Last week I had the “pleasure” of leaving the Sunshine State to head up north to Pennsylvania to visit family, friends and the bird known as “Tom.”
Having lived in Florida for several years now, let’s just say that northeast winters take their toll on this old body of mine. When I lived “up north” it wasn’t uncommon to see me walking around in shorts and a golf shirt when the temperatures were hovering around zero. However, this last visit proved to me that all this Florida sunshine has made me somewhat of a wuss when it comes to the cold.
As I was packing for the trip, I threw a couple pair of shorts into my suitcase, thinking “eh, it’s not going to be that cold.” Let’s just say that my first stop after arriving was at Target. For a wool coat and a pair of flannel pajamas.
For the week or so I was there, I shivered, burned more natural gas in the fireplace in seven days than I used to in a year, and aggravated my friend Robb by turning the heat up so high in the car that sweat beads would form on his forehead. (And he STILL made breakfast! Twice.)
One of the stops during my visit was to a department store in downtown Wilkes-Barre that, like the city itself, hasn’t changed in 40 years. As I was warming up to a bowl of chili and a bottle of beer with my friends Susan and Dee, one of the ladies said, “when was the last time you went Boscoving?”
(You see, Boscov’s is the name of the department store and the act of shopping there is called Boscoving.”)
As I held back laughter, I said, “I haven’t been in Boscov’s since the late 80’s! Do people really still shop there?” I tried to hold back any further laughter as they said in unison, “It’s their busiest store!”
That’s not saying too much for Boscov’s.
Immediately the two swooped me up and took me Boscoving.
Upon entering the store you’re immediately taken back to a time many of us want to forget. Marquee lighting adorns the ceilings, although none of it is lit. Neon signs saying “Young Men” with no “s” and “Toys” light up the dimly lit décor that hasn’t changed since Hoover was president. The tile floors are uneven to the point where you wonder if you’ve had too many beers, even though you never drank and the carpet… well, we won’t even go there.
Ceiling tiles long overdue for replacement seem to get hidden in the darkness due to unimaginable amount of burned out fluorescent fixtures and there’s an overwhelming scent of mildew, mold and Jean Nate that tends to overpower the senses.
In other words, the place is a complete and utter shit hole.

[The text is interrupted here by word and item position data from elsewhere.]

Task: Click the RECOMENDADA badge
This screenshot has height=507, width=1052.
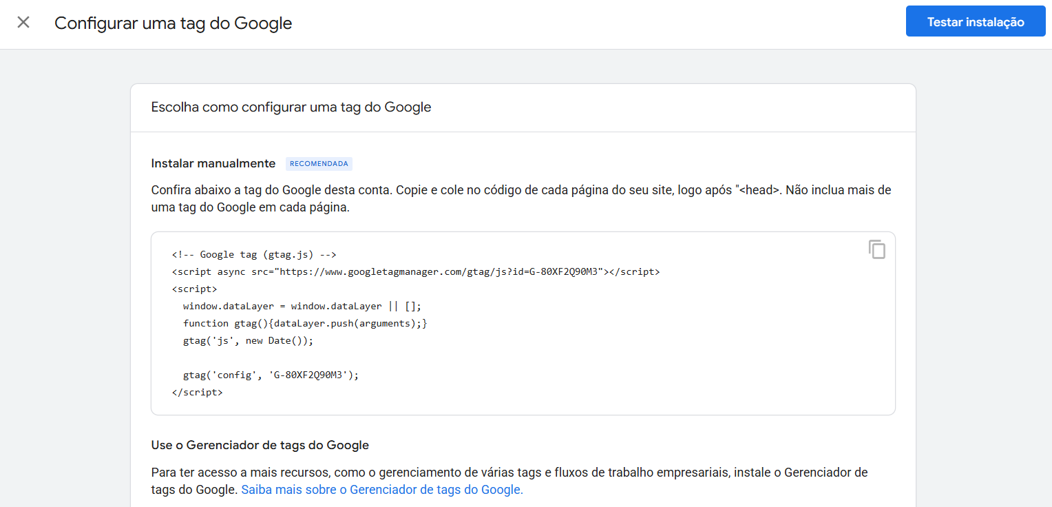Action: (x=319, y=164)
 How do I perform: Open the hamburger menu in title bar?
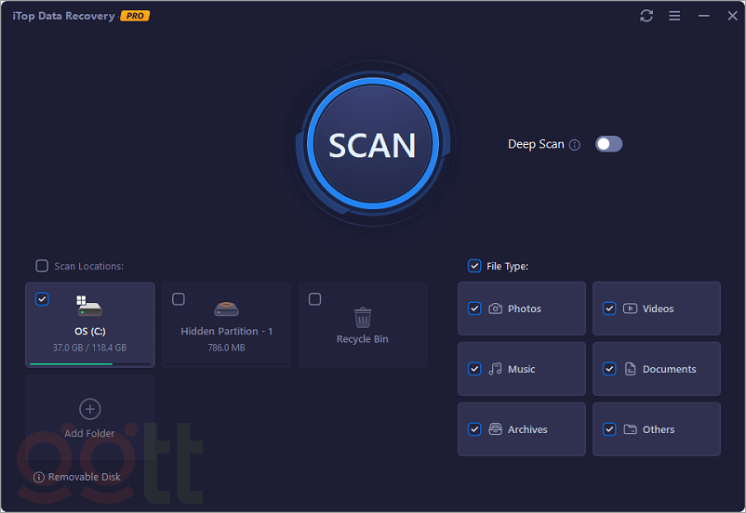click(x=674, y=16)
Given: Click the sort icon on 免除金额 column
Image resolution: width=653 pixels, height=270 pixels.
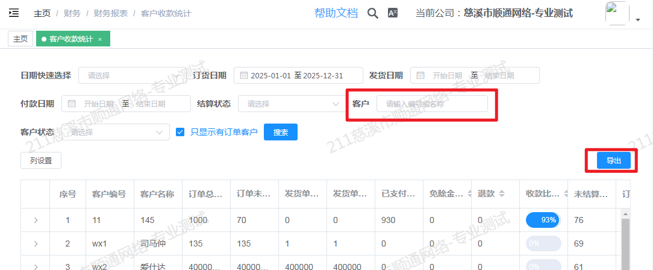Looking at the screenshot, I should pos(467,194).
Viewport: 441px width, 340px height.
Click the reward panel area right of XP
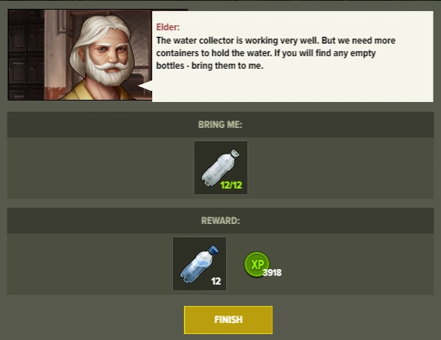point(358,264)
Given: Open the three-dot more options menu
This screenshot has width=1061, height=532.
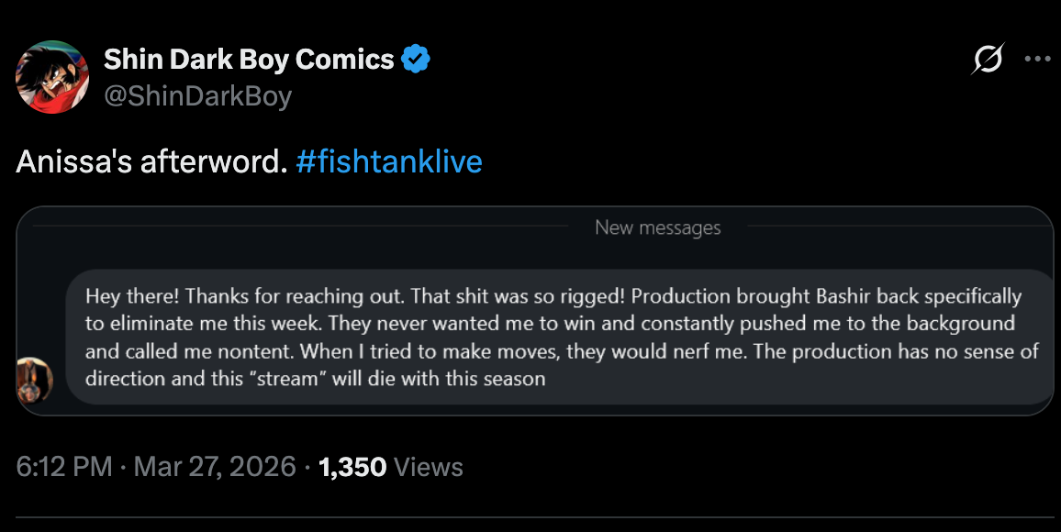Looking at the screenshot, I should 1036,59.
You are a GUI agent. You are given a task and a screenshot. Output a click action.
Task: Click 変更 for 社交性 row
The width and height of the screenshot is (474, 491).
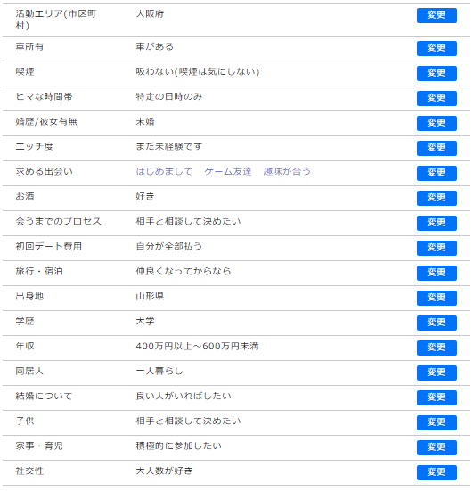437,472
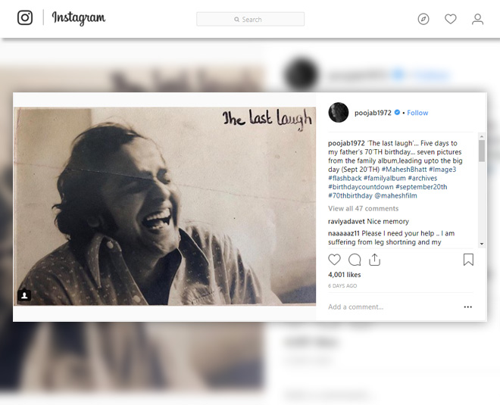Expand View all 47 comments

point(363,208)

As we rode the escalator – a Westinghouse 2-foot width job that probably should be in a museum somewhere – from floor to floor, I remarked about how crazy it is that a place like this survives. I began to wonder to if the people in the store are just there to avoid being on the street in the cold, or if they’re actually buying the stuff that clutters every inch of sales space.
From the basement with a complete selection of “As Seen on TV” products and a restaurant that was offering “Holiday Meals” for only $8.95 to the top floor mattress department where sections were marked off by yellow caution tape and an unimaginable stench, we hit each floor laughing-all-the-way.
In perfect holiday style, there was a Santa Claus available for photos. He was buried in the basement in a dimly lit corner sitting on a non-descript chair, in a sea of fake Christmas trees, all by himself looking lonelier than a drunk without a bottle.
If depression had a name, it would be Boscov. The same Boscov who was a beneficiary of state funds during the Rendell administration to keep his stores afloat while other businesses shut down. You see, Al Boscov, the chain’s owner, was a contributor to Gov. Ed Rendell’s campaigns, and in the world of politics and seedy department stores, back scratching is a spectator sport with a large purse going to the winner.
Perhaps there is a place in today’s world for a store like Boscov’s. There’s not many department stores left like this piece of deteriorating history. Sure you have your Macy’s, your Nordstrom’s and your Saks Fifth Avenue…. but those are polished and refined – to an extent. Boscov’s certainly isn’t.
I’m sure they have great deals! The selection of Alfred Dunner women’s wear, velvet onesies, Christmas sweaters, and Sans-a-Belt pants is hard to beat. But then again…. ah never mind.
While I didn’t buy Perfect Polly, the My Pillow or the Schtickie, I did enjoy the trip through history and got to see a pay phone.
And enjoyed the company of friends.
Even if one of them did buy the plastic bird that sings.